= 90Y-DOTA-biotin =

^{90}Y-DOTA-biotin consists of a radioactive substance (yttrium-90) complexed by a chelating agent (DOTA), which in turn is attached to the vitamin biotin via a chemical linker. It is used experimentally in pretargeted radioimmunotherapy. Animal studies have been conducted as well as clinical studies in humans.

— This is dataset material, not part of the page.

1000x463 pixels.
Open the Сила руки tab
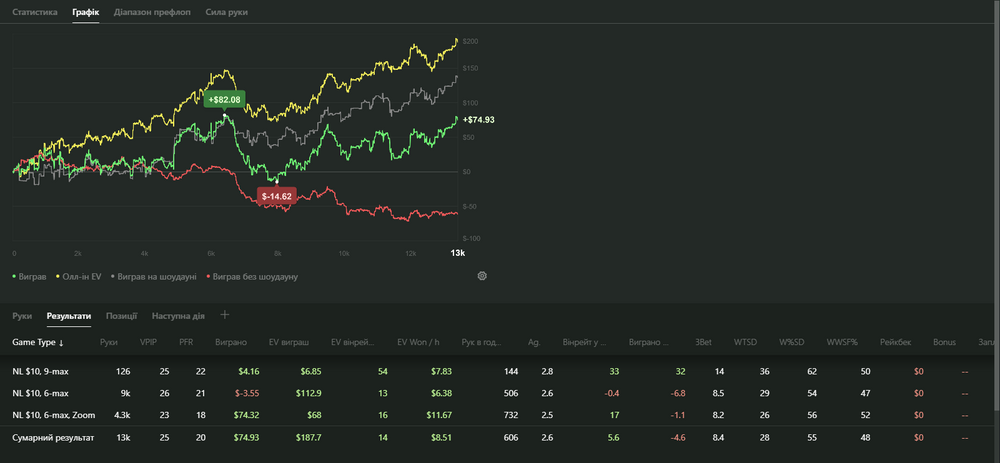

In pretargeted radioimmunotherapy, two or three medications are applied in succession. At first, an antibody-drug conjugate is administered, which consists of a monoclonal antibody designed to target the tumour, and a chemical marker which in the case of DOTA-biotin therapy is one of the proteins avidin and streptavidin. After a time of typically one or two days to let the antibody accumulate in the tumour, a clearing agent may be given to eliminate residues of antibody that are still circulating in the bloodstream; this is especially done in humans. After a further waiting time, the radiotherapy (^{90}Y-DOTA-biotin) is administered. Due to the high affinity of biotin to avidin and streptavidin, the radiotherapy accumulates where the antibody is, namely in the tumour, where it delivers its radioactivity.

Example of a ^{90}Y-DOTA-biotin compound. The structure of the linker, as well as its binding position to DOTA, may vary.